Last Stop On Market Street isn't just the 2016 Newbery medalist. It was also a finalist for the Caldecott medal in the same year, and the Coretta Scott King medal in the same year, making it one of the most decorated children's books of the past decade or so. More importantly, it's a picture book, and picture books do not win the Newbery medal. This one, according to the Newbery committee, was just that good.

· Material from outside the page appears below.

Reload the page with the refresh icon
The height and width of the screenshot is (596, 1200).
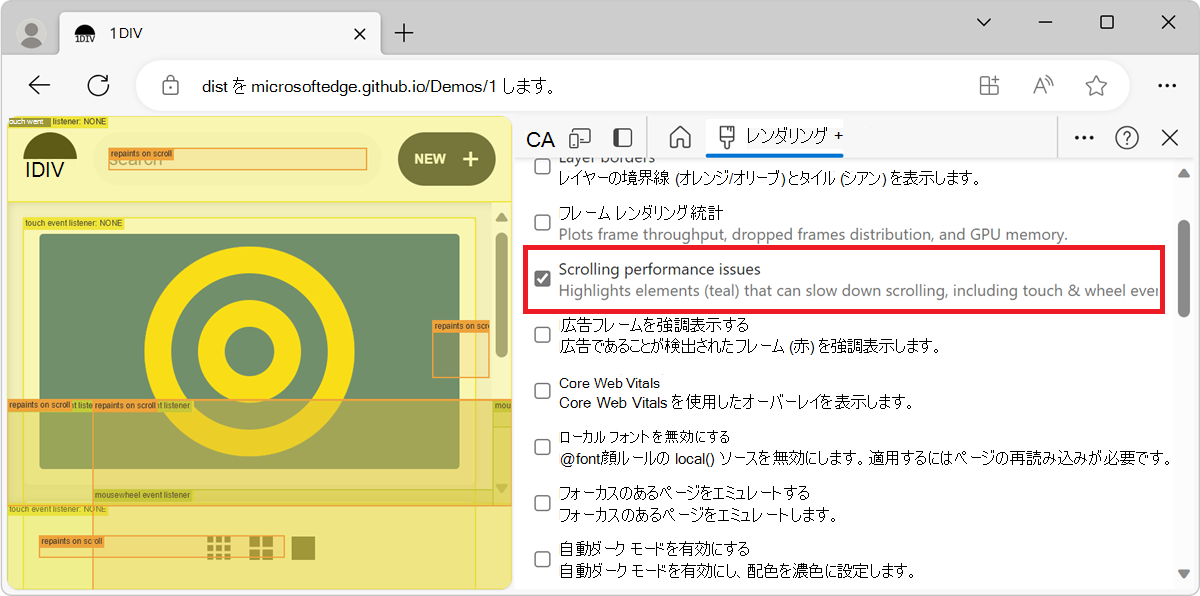coord(98,85)
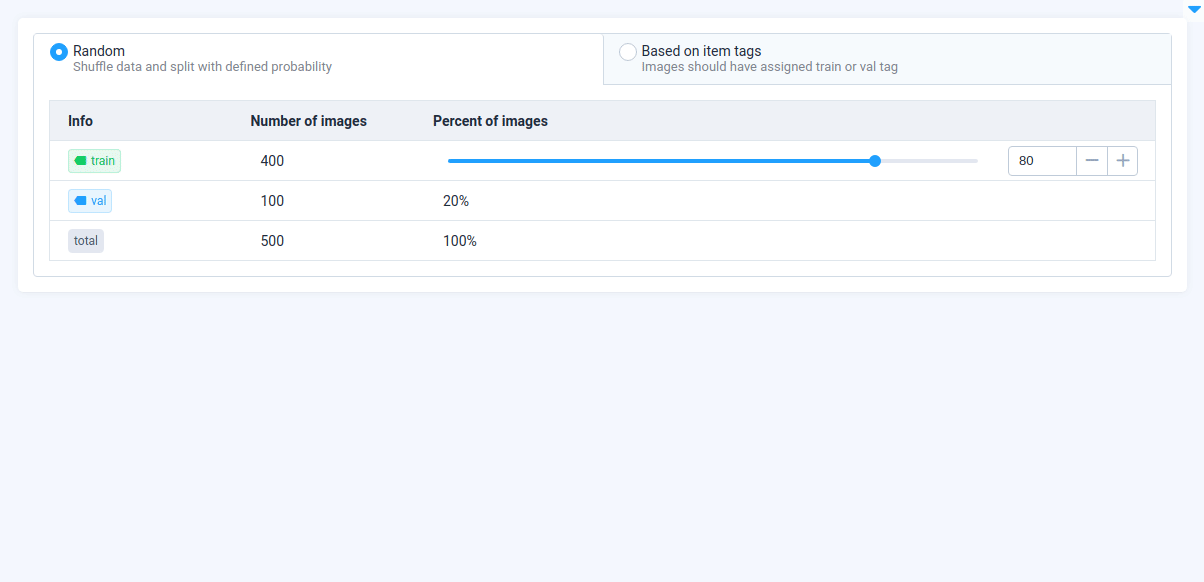
Task: Click the unfilled gray end of the slider track
Action: coord(928,161)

But Last Stop On Market Street doesn't entirely sit right with me. The writing is good, the illustrations are excellent (the author, de la Peña, and the illustrator, Robinson, have each written several other acclaimed works), and there are many worse things to tell a story about than a kid riding the bus, encountering people who are different than he is, and helping out at a soup kitchen. But this is still a story, on paper, about a kid who is taught to look with wonder and awe at people who are poorer than he is, to marvel at all the cool beauty they can reveal to him, and some of that feels almost condescending to me, as though poor people are something we can visit in a zoo-like enclosure, people who are expected to teach us about the hidden marvels of the world and the True Meaning Of Life when, in reality, they're probably just like you and me, trying to be awake and alive people for one more day, enduring a shitty job and a broken transit system.
Had the book ended with CJ as a patron at the soup kitchen and not a volunteer, I think it would have been better, although not "has three major ALA medals on the cover" better. This still feels like a book about uncomfortable people written for a very comfortable audience. This is water, and it should be the same water for all of us.
Newburied is a series by Tony Ginocchio on the history of the Newbery Medal and a whole bunch of other stuff related to it. You can subscribe via Substack to get future installments sent to your inbox directly. The next installment will cover the 1992 medalist, Shiloh by Phyllis Reynolds Naylor.
"Mister Squishee" and "Octet" being my personal favorite stories by Wallace on this particular topic.
This is outside the scope of this essay, but: my professor thought Clinton's welfare policy was bad, and I did and do agree with her.